4

I need help with reverse engineering a virtual method from disassembly. The code was originally compiled with Microsoft's Visual C++. The method in question is as follows:

sub_92D110    proc near
xor al, al
retn
sub_92d110    endp

This method is referenced between a lot of classes, even multiple times inside of a vtable of one class. I am not sure what it does; does it mean the method got inlined but the call remains so that the vtables retain their size?

And if so, what does xor al, al do? Am I misunderstanding a calling convention or something?

Cody Gray - on strike
  • 239,200
  • 50
  • 490
  • 574
Artemoire
  • 61
  • 4
  • 6
    It sets `al` to zero. The method body would be `{return 0;}`. – n. m. could be an AI Jul 17 '17 at 11:29
  • 2
    Also, I'm quite sure that this is a method that returns a `bool`; if it was an `int` it would be `xor eax,eax` (or possibly `xor ax,ax` for a `short`). As it is, it's `return false;`. It may also be a `char` method returning 0, but it's way rarer. – Matteo Italia Jul 17 '17 at 11:37
  • Yes, I think it makes more sense for a bool, so is it possible for the compiler to see a bunch of virtual method implementations just returning false, and make them all point to 1 method when compiled? If so, that's genious. In any case, thank you very much for this answer. I'm new to reverse engineering and was never well versed in assembly to begin with. I wasn't thinking bool was 1 byte when i was looking at the code. I was expecting a `__thiscall` and some offsetting of `ecx`, I didn't take into consideration a method could just return false. Thanks! – Artemoire Jul 17 '17 at 11:46
  • @Artemoire: glad that helped; I expanded a bit the explanation above in a full answer, with some references to additional reads about the merge of identical functions, I hope you'll find it interesting. – Matteo Italia Jul 17 '17 at 12:19

1 Answers1

11

This is most probably something like:

bool someclass::somemethod() {
    return false;
} 

Explanation

  • xor al,al sets the low byte of eax to zero.
  • All x86 calling conventions use eax as the "return value" register for register-sized integer values.
  • This cannot be a function returning an int (as in return 0;), given that it cleans only the low byte (and no x86 calling convention uses eax as an input parameter, so it's not some bizarre function that takes an integer argument, zeroes its low byte and returns it).
  • This leaves us with a function that returns a byte-sized value, set to zero, so it could either return a char/unsigned char (0) or a bool (false); I'm way more inclined to think that it's the second option, given that in practice it arises way more often (especially in "empty" base class implementations of methods possibly redefined by derived classes).
  • It either takes no parameters or is a variadic function that doesn't look at any of its parameters.

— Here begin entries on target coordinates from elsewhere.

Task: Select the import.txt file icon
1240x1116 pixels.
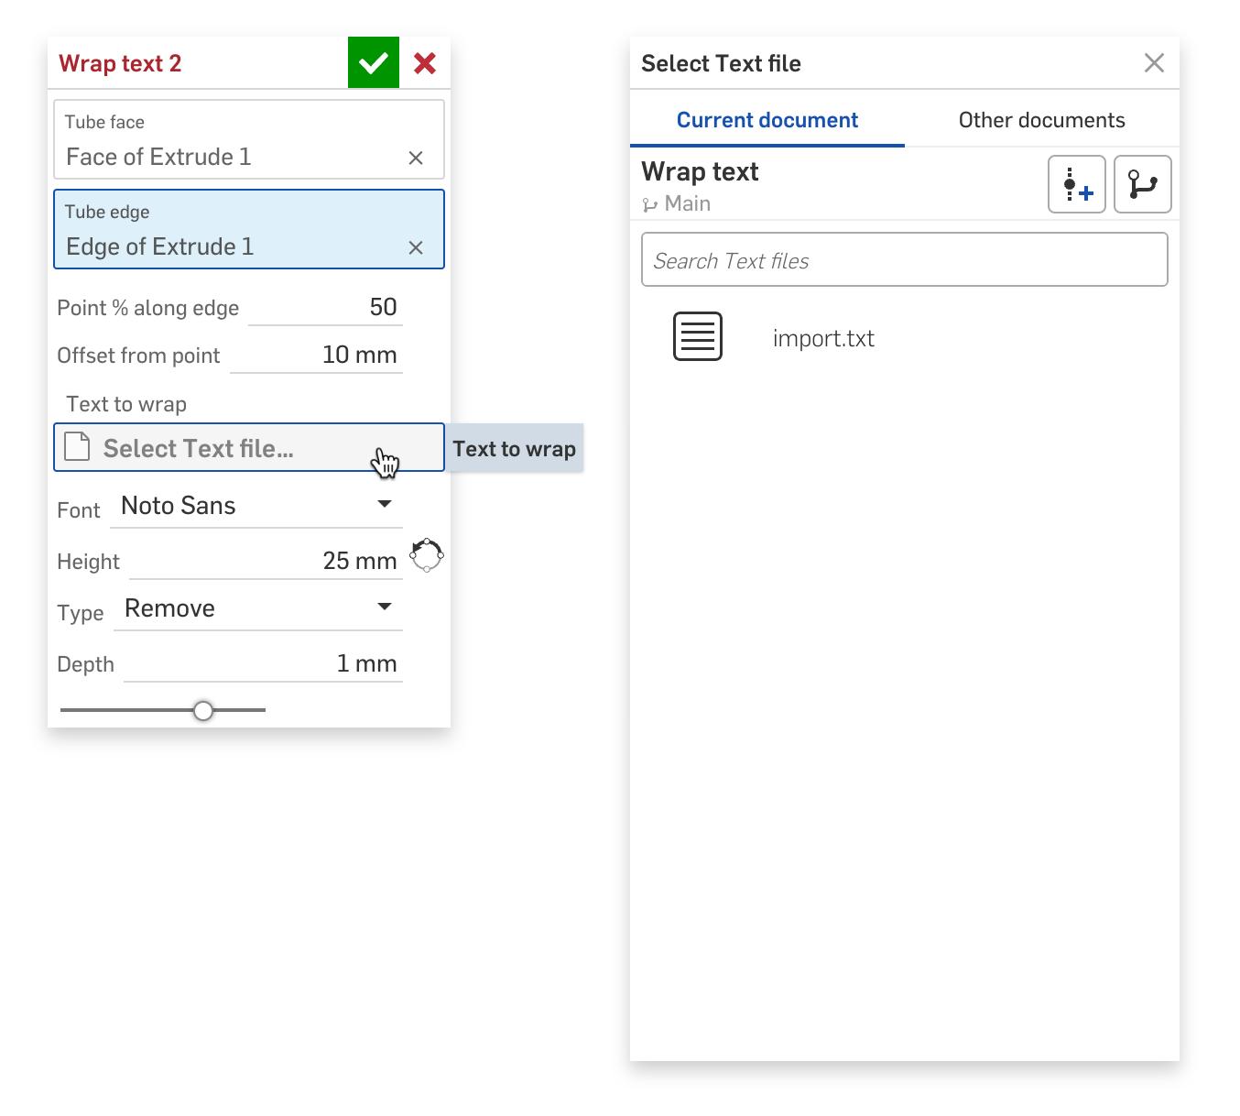Action: click(698, 337)
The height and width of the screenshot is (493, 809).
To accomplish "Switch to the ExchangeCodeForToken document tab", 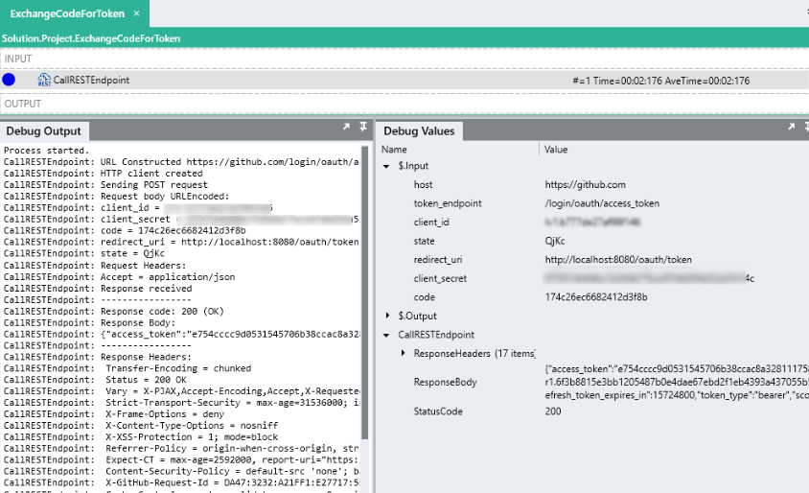I will pyautogui.click(x=66, y=13).
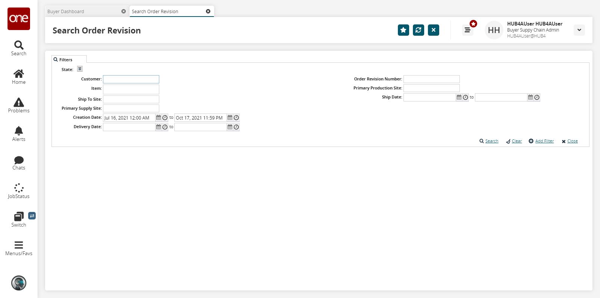Open clock time picker for Delivery Date end
Viewport: 600px width, 298px height.
click(236, 127)
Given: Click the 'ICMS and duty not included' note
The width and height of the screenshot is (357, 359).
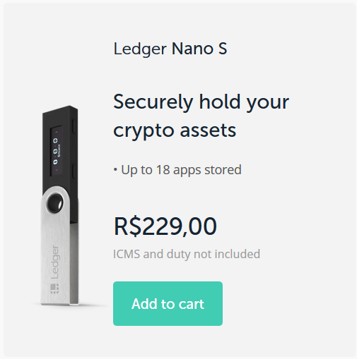Looking at the screenshot, I should point(187,254).
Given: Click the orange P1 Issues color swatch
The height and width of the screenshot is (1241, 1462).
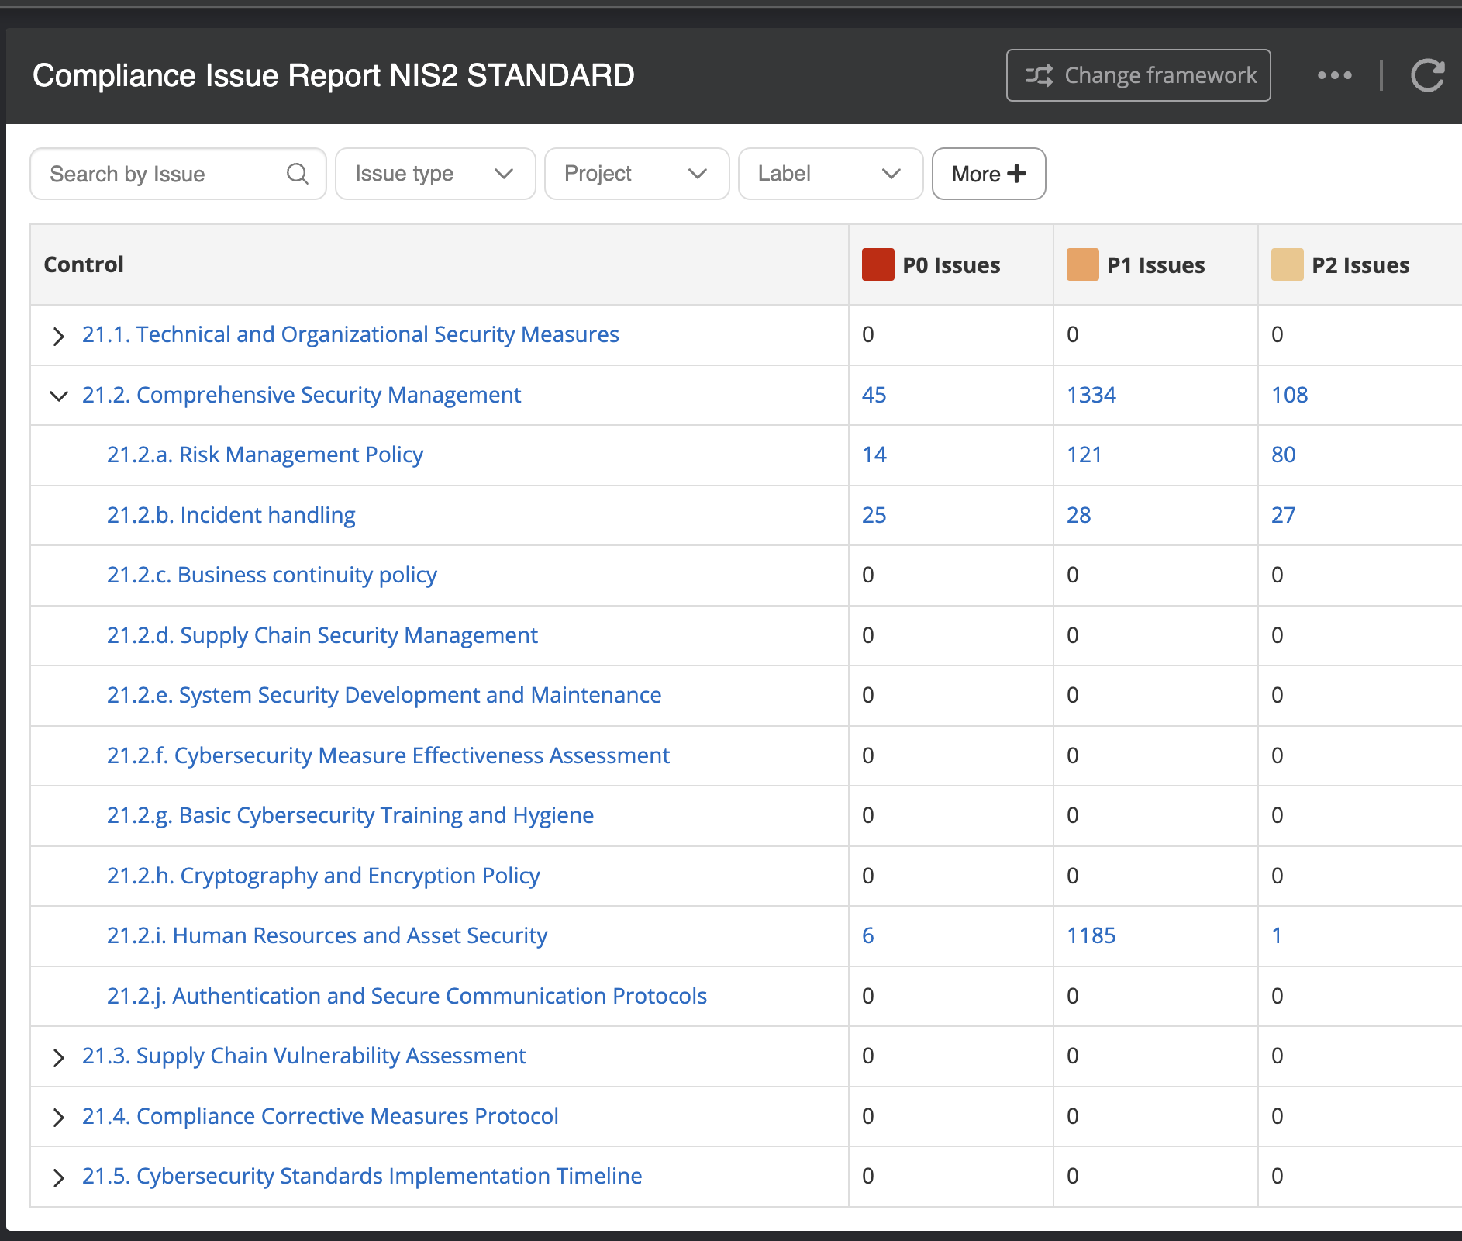Looking at the screenshot, I should coord(1082,264).
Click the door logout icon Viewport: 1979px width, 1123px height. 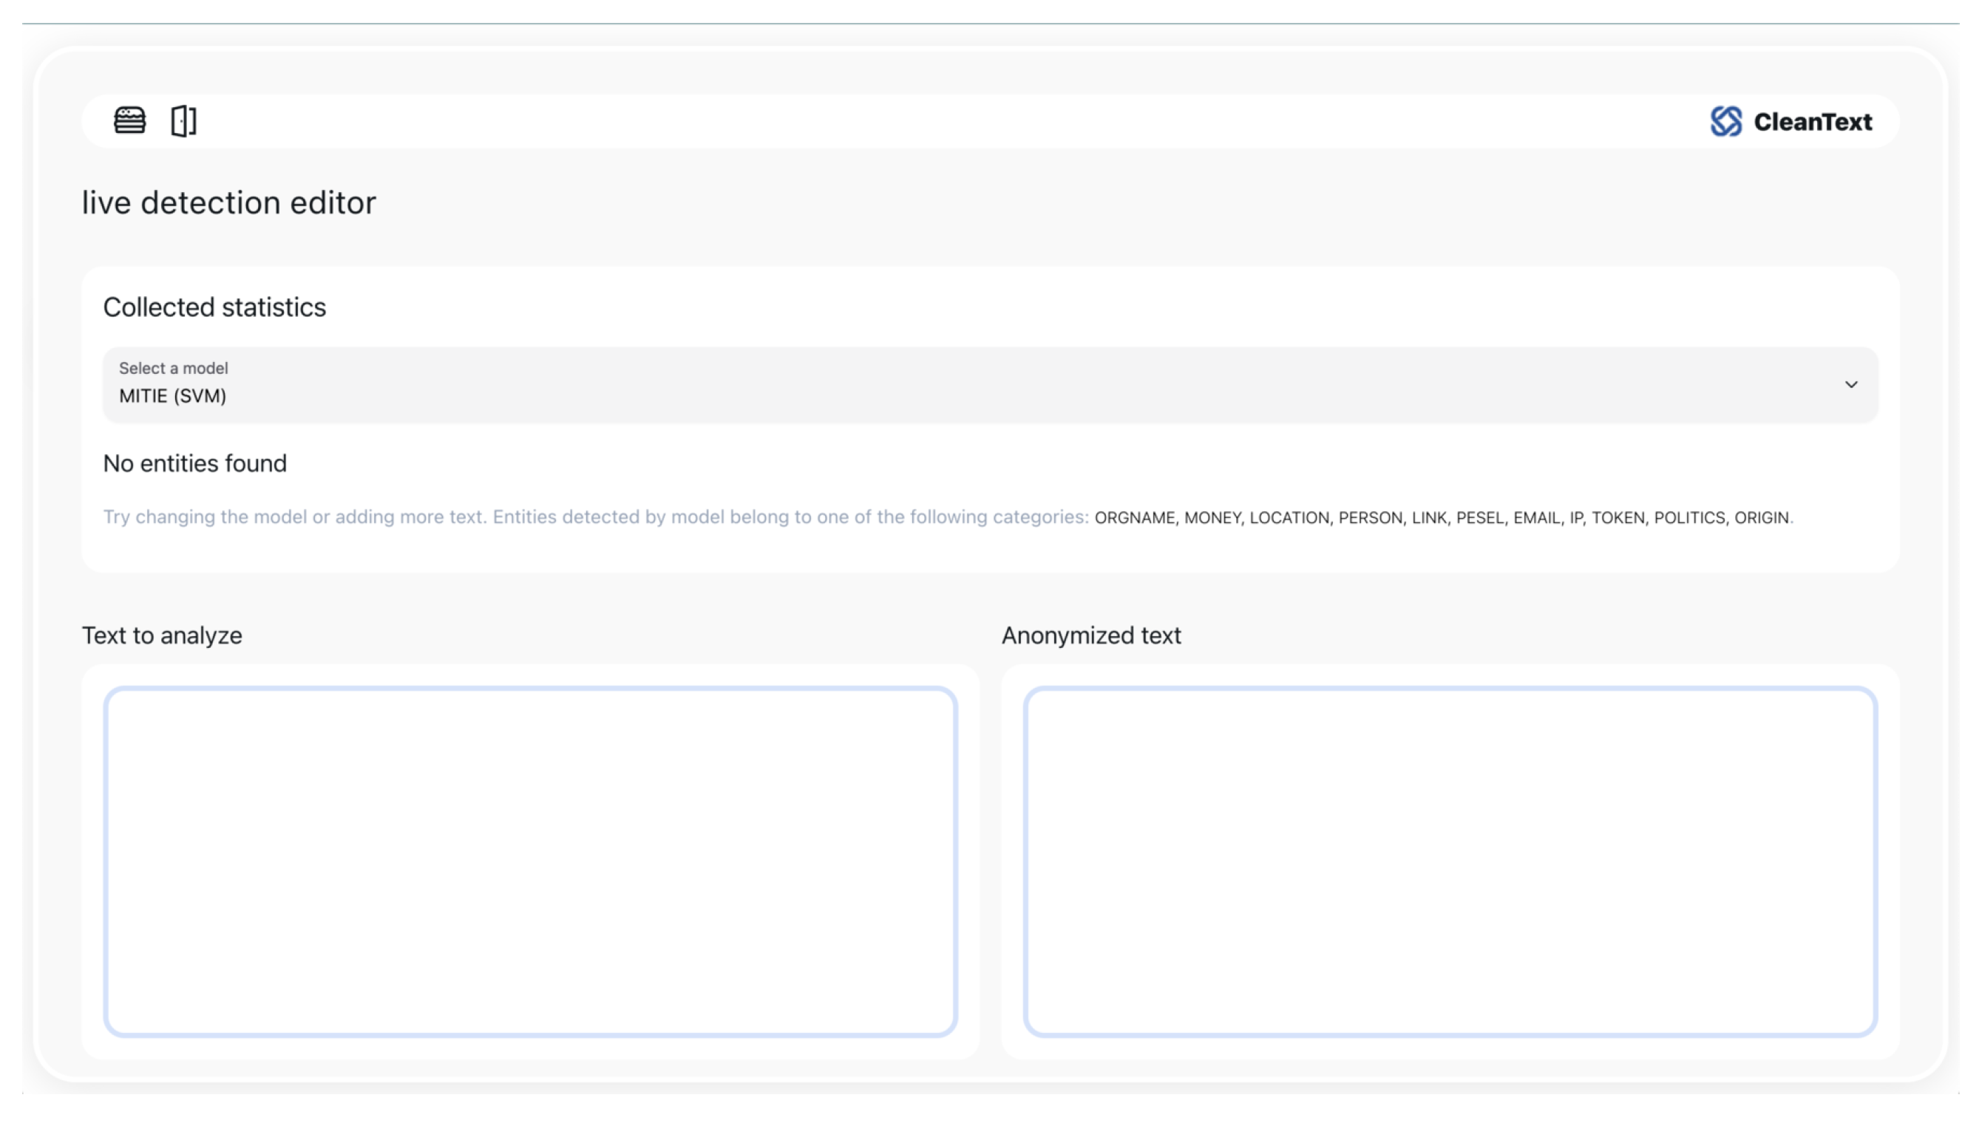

C++ methods on VC++/x86 employ the __thiscall calling convention, which, besides putting the this pointer in ecx, is the same as __stdcall for "regular" methods, and same as __cdecl for variadics; now, __stdcall is callee cleanup, and here there's no cleanup to speak of, which would mean no arguments; on the other hand, there's no cleanup in the called method even in a __cdecl function, so we cannot rule out this possibility a priori. That being said, I don't think that this last option is likely.

This method is referenced between a lot of classes, even multiple times inside of a vtable of one class.

It's perfectly normal; VC++'s linker regularly merges unrelated functions that compile to the same machine code (and confusingly calls this "identical COMDAT folding").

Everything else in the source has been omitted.